Dexus experienced a significant downturn in its financial results for 2023. The company reported a loss of $752 million, largely attributed to property devaluations and other losses, after having posted a $1.6 billion profit in 2022, primarily boosted by property revaluations.
On the other hand, Mirvac announced on Wednesday through the ASX that its earnings are expected to decline even further in 2024. This comes after revealing a net loss of $145 million for the 2023-24 period, following a statutory loss of $165 million triggered by $528 million in property devaluation losses.
This year-over-year loss is quite dramatic, as it marks a $1 billion turnaround from the $906 million reported for 2021-22, which was largely influenced by property revaluations.
Mirvac disclosed that its EBIT (Earnings Before Interest and Taxes) fell by 1% to $767 million, just slightly below the forecasted $774 million.
Looking forward, the company anticipates that its operating earnings per security will decrease to a range between 14 cents and 14.3 cents in 2024. This follows a 3% dip to 14.7 cents per security for the period ending June 30, down from the 15.1 cents recorded in 2021-22.
Unsurprisingly, Mirvac’s relatively new CEO, Campbell Hanan, referred to the current economic circumstances as a “challenging economic backdrop.”
Hanan stated, “We also slightly exceeded our revised residential lot settlement guidance and maintained positive sales momentum, especially in our apartment projects as they near completion in the medium term.”
Despite the financial challenges, Mirvac managed to increase its full-year distribution by 3% to 10.5 cents per security, a figure that matches the forecast for 2023-24.

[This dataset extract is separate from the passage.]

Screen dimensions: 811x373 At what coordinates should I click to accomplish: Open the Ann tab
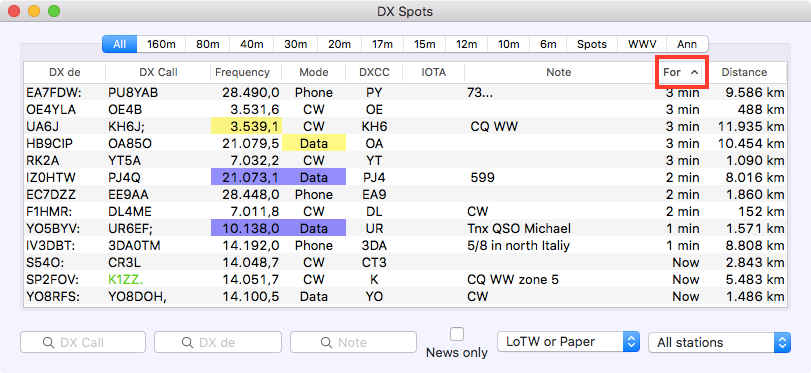(x=687, y=44)
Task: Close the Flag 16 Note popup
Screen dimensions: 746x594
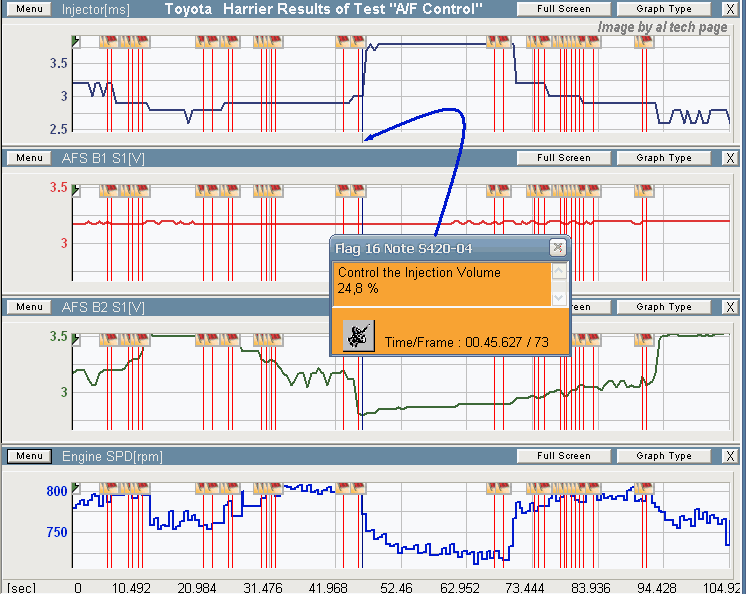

In response to the ongoing difficulties, the company is making strategic shifts in its business operations. It aims to reduce its exposure to office properties due to the prevailing work-from-home trend. Instead, Mirvac plans to increase its involvement in the industrial and residential sectors over the short-to-medium term, while still maintaining a moderate level of office exposure.
“Our strategy involves divesting non-core assets to optimize capital allocation across our portfolio, while concentrating on unlocking substantial value from our development pipeline over the coming years,” the CEO announced on Wednesday.